The original plan was just to post these on YouTube, which will still happen, but I’ve been curious about how difficult it would be to also create a free, subscription-based video podcast available on iTunes. It was surprisingly easy.

Creating a podcast can be accomplished in these steps, most of which can be circumvented with a tip I’ll divulge below:

  1. Create content. Be a joker with a device that records audio or video. Edit said audio or video in the software of your choice. I use iMovie to edit video because it’s simple and intuitive, and because it bugs Shea when I do fun, creative things on my Mac while he uses his PC to make spreadsheets and order bowties from
  2. Post the content somewhere online in the appropriate format. If you have a web host or server, you can post your files there. If not, you can upload them to a free source online, which I’ll get into below.
  3. Create an RSS feed. I’ll be honest: I had heard this term bandied about. I knew what it meant to subscribe to an RSS feed, but was not sure how to go about creating my own. So again, I circumvented this step. RSS stands for Really Simple Syndication, and it’s very useful. If you have the wherewithal to create your own RSS feed, then bless your heart. If not, see below.
  4. Submit your podcast to iTunes. This is very simple. Go to the iTunes store, click on “Podcasts,” then “Submit a Podcast.” It will ask for your RSS feed, which you will plug into the one form field in that window.  (I know, simple and intuitive, right?)
  5. That’s it. You’re done.

As I mentioned above, to make NAI’s Voices in Interpretation video series available as a podcast on iTunes, I kept the fun, simple steps (1, 4, and 5), but circumvented the boring, technical steps (2 and 3). What I did for steps 2 and 3 was look for an online resource that would do those steps for me.

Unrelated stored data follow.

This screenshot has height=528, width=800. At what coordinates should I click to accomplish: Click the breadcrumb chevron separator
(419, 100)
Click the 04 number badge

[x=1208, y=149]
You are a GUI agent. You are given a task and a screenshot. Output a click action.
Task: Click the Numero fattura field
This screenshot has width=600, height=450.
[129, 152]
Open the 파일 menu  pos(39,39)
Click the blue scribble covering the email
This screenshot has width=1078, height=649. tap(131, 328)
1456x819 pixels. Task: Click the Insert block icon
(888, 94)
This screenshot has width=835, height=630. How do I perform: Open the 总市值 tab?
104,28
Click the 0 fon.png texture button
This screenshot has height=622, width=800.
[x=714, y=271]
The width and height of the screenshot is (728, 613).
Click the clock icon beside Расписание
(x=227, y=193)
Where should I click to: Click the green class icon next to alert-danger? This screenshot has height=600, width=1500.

In this instance, the resource is Blip.TV. Blip.TV is great for this sort of thing for multiple reasons. First, if your video is posted on someone else’s server, it completely removes any concern over bandwidth. If your web host limits the amount of traffic on your website or charges extra if you exceed a certain amount, you don’t want a bunch of podcast subscribers downloading large video files from your server. With Blip.TV, you create a free account and post your media on their servers.

Second, and for me this was the important part, it creates an RSS feed for you. When you upload a video to Blip.TV, it gives you multiple distribution options, one of which is iTunes. When you click on that distribution option, it asks for some simple information about your video series (title, author, short description, etc.), then it says, in a big, blue box, “Your iTunes Podcast URL is….” Just copy and paste this into iTunes and you’re off an running. It takes a day or two for iTunes to sync up with your Blip.TV account, but once it does, all of that information you plugged into Blip.TV shows up in the iTunes store. When you upload a new episode, it shows up in iTunes shortly thereafter and subscribers will download the new episode automatically.

Podcasts are becoming increasingly popular at interpretive sites. They offer a way for visitors to learn about a site before or during a visit, and to stay connected after a visit. And most importantly, podcasts offer yet another avenue for those without a lot of resources to get their voice out there in the world.